**Rows:**
###

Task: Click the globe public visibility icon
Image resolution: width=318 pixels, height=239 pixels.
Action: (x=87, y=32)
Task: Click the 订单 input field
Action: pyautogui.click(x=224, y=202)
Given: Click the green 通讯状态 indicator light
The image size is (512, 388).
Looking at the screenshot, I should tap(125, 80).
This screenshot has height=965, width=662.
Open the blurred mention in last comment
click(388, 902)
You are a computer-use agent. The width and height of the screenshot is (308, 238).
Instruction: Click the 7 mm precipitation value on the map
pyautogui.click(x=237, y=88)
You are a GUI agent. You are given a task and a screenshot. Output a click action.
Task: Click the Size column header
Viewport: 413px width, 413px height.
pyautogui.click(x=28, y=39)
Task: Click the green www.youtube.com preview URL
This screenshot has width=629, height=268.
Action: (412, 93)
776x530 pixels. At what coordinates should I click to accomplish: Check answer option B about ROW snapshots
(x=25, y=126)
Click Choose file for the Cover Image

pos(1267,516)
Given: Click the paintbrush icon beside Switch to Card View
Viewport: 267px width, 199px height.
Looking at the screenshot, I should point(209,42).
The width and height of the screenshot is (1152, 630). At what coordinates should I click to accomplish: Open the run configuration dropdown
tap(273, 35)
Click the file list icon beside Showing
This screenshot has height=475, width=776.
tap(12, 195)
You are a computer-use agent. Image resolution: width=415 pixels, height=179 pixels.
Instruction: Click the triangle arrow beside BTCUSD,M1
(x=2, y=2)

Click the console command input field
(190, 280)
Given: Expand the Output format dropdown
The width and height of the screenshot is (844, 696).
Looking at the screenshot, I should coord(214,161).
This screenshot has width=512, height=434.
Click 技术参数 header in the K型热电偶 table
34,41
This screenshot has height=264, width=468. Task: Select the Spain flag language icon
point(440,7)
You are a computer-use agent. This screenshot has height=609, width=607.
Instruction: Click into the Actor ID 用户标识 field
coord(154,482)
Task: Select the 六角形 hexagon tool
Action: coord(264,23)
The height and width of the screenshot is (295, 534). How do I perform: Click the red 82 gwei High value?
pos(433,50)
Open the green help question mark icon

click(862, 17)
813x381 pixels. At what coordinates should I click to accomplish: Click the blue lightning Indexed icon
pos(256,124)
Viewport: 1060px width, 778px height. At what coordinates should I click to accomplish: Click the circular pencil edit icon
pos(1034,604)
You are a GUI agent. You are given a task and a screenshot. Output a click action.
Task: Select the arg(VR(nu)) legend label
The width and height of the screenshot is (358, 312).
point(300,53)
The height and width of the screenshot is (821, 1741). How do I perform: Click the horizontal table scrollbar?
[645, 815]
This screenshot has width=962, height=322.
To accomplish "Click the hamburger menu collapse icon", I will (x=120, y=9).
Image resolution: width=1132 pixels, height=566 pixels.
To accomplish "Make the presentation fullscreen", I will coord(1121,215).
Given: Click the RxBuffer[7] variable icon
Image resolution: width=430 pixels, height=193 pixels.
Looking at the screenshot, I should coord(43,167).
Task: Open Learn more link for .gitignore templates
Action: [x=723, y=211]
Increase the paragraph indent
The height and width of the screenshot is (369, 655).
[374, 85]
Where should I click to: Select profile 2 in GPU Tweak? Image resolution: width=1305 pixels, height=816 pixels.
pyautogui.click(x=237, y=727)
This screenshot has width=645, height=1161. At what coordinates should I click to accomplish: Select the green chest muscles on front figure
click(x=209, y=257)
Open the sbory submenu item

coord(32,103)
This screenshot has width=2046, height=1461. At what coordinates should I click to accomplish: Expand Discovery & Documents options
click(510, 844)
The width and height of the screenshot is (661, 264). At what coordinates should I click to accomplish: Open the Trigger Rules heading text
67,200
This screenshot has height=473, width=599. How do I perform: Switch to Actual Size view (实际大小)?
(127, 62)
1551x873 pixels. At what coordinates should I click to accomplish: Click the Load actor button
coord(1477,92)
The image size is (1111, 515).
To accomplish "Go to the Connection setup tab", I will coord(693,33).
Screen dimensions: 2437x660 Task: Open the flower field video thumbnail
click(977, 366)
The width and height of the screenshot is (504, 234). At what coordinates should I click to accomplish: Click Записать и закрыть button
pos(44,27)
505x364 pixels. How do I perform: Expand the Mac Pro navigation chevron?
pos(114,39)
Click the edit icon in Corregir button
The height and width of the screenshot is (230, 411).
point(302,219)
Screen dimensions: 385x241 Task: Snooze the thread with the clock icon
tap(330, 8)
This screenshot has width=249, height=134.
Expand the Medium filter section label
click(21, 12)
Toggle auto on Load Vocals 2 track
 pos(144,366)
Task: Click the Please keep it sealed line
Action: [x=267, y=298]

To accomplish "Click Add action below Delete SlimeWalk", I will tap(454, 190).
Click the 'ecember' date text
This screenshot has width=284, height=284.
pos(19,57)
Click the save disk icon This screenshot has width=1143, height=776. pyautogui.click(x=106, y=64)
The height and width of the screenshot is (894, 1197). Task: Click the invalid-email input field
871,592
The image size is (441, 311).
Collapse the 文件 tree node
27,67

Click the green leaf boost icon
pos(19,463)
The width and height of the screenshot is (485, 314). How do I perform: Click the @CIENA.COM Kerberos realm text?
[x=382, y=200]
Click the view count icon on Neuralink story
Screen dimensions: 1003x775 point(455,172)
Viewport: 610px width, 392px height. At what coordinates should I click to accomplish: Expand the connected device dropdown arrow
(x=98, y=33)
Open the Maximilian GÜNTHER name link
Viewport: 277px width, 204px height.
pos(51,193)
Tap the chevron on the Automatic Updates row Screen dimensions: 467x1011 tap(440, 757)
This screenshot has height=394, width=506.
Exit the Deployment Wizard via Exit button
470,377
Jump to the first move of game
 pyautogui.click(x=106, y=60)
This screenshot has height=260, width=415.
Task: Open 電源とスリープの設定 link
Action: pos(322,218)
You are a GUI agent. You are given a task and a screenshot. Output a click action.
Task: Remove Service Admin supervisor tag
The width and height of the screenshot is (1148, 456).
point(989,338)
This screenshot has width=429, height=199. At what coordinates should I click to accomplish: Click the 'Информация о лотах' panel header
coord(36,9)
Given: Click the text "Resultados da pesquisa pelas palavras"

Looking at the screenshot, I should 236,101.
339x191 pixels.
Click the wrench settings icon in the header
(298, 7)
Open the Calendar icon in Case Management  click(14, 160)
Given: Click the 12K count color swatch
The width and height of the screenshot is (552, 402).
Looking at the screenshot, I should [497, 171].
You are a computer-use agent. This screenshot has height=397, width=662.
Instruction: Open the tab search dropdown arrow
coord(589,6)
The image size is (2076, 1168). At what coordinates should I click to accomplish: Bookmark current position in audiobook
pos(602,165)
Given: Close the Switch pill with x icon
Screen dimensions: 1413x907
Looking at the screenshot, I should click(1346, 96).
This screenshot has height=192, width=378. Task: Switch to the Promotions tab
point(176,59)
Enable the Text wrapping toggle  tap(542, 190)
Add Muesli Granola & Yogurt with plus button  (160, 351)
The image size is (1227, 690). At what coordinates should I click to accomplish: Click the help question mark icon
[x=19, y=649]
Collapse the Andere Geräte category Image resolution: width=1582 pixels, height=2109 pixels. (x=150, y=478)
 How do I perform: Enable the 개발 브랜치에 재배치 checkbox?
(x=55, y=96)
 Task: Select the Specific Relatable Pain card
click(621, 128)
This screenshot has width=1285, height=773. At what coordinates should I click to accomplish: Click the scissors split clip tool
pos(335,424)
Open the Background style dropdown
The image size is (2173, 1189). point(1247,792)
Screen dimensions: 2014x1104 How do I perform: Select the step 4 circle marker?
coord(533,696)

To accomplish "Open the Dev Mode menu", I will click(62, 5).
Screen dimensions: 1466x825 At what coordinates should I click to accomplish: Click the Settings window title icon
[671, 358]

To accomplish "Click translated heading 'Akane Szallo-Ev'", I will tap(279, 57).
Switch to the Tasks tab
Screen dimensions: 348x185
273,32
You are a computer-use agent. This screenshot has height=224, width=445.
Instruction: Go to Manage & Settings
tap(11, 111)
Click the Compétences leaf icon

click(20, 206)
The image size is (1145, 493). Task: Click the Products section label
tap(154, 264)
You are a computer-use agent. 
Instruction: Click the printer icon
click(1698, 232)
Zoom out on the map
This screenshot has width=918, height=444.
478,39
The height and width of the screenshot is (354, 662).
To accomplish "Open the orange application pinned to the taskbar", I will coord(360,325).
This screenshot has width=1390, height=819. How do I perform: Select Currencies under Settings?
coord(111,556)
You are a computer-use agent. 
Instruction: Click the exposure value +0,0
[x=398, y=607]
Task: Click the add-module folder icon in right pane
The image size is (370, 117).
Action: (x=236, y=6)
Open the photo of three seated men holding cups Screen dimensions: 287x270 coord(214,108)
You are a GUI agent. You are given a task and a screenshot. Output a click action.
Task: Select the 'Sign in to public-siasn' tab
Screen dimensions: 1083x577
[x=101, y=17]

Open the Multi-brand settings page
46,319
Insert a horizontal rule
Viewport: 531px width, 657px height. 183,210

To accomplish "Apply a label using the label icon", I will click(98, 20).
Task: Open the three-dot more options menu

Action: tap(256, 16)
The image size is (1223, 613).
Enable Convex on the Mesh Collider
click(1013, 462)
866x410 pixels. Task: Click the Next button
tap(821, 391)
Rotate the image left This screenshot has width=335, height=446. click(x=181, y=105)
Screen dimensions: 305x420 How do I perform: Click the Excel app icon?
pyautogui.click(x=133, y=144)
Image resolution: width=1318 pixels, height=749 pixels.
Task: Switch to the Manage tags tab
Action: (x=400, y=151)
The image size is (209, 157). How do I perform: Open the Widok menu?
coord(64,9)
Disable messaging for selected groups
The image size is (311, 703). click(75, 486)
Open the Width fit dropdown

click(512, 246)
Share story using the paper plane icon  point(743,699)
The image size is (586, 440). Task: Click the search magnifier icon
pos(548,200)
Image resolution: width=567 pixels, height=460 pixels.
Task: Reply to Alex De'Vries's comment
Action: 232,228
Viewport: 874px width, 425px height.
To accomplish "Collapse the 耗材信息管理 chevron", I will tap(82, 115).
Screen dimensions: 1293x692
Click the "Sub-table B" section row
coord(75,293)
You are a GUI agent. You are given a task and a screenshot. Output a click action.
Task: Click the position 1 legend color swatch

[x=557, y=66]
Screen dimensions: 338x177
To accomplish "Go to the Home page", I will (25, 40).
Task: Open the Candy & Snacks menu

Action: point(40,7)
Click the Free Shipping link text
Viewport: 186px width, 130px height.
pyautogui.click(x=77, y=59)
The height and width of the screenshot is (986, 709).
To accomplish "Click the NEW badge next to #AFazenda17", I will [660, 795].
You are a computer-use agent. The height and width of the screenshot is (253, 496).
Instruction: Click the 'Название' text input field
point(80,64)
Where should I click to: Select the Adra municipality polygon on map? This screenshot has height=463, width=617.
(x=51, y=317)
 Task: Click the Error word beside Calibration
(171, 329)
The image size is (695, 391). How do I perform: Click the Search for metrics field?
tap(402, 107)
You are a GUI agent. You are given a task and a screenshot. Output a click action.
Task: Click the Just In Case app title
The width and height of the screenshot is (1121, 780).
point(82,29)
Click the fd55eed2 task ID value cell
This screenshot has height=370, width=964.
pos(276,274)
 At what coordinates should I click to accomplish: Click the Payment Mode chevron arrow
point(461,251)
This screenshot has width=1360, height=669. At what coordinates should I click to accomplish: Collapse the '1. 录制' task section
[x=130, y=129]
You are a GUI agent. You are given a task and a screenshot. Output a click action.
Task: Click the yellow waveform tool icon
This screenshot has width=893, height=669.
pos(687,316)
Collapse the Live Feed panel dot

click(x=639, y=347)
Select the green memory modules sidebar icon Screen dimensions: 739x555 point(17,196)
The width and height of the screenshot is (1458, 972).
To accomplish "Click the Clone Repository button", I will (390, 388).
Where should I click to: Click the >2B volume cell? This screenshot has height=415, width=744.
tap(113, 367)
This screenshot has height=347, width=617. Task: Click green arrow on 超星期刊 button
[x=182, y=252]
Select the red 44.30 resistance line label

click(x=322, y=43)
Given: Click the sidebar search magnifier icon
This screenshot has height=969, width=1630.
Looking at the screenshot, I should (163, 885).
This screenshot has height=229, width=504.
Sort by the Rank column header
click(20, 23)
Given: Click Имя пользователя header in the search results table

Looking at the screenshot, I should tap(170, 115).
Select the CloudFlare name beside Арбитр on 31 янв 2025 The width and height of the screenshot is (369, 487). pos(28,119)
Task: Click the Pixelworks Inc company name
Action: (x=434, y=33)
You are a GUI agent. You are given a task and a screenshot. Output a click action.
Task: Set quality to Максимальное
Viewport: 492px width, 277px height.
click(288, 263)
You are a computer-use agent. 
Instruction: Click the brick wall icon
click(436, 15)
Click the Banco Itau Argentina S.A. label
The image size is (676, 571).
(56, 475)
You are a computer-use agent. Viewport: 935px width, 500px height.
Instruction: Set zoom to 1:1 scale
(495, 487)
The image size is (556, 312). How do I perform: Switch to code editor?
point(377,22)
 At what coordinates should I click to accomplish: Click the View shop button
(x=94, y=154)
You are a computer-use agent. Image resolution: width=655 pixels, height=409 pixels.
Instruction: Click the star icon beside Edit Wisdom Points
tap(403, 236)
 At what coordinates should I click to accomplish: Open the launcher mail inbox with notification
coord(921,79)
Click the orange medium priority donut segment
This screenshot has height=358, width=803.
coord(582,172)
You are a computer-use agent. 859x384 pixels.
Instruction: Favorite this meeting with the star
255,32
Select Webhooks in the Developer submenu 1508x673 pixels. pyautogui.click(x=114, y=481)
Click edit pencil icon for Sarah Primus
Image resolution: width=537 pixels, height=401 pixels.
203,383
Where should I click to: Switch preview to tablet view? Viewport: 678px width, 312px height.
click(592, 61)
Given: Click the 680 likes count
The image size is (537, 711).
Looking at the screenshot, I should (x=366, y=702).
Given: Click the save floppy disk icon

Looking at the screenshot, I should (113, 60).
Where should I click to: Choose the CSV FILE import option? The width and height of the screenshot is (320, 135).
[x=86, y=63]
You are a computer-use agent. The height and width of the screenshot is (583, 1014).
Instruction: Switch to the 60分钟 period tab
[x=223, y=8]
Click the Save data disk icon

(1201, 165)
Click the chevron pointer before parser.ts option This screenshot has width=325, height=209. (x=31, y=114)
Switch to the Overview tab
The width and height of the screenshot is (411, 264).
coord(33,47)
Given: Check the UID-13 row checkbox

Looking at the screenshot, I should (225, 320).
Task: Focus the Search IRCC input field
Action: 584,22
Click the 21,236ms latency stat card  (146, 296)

###

**Short task:**
Reproduce the listing unchanged from the line containing "is (583, 1014)." through its last line, both ends included.

**Response for this exercise:**
You are a computer-use agent. The height and width of the screenshot is (583, 1014).
Instruction: Switch to the 60分钟 period tab
[x=223, y=8]
Click the Save data disk icon

(1201, 165)
Click the chevron pointer before parser.ts option This screenshot has width=325, height=209. (x=31, y=114)
Switch to the Overview tab
The width and height of the screenshot is (411, 264).
coord(33,47)
Given: Check the UID-13 row checkbox

Looking at the screenshot, I should (225, 320).
Task: Focus the Search IRCC input field
Action: 584,22
Click the 21,236ms latency stat card  (146, 296)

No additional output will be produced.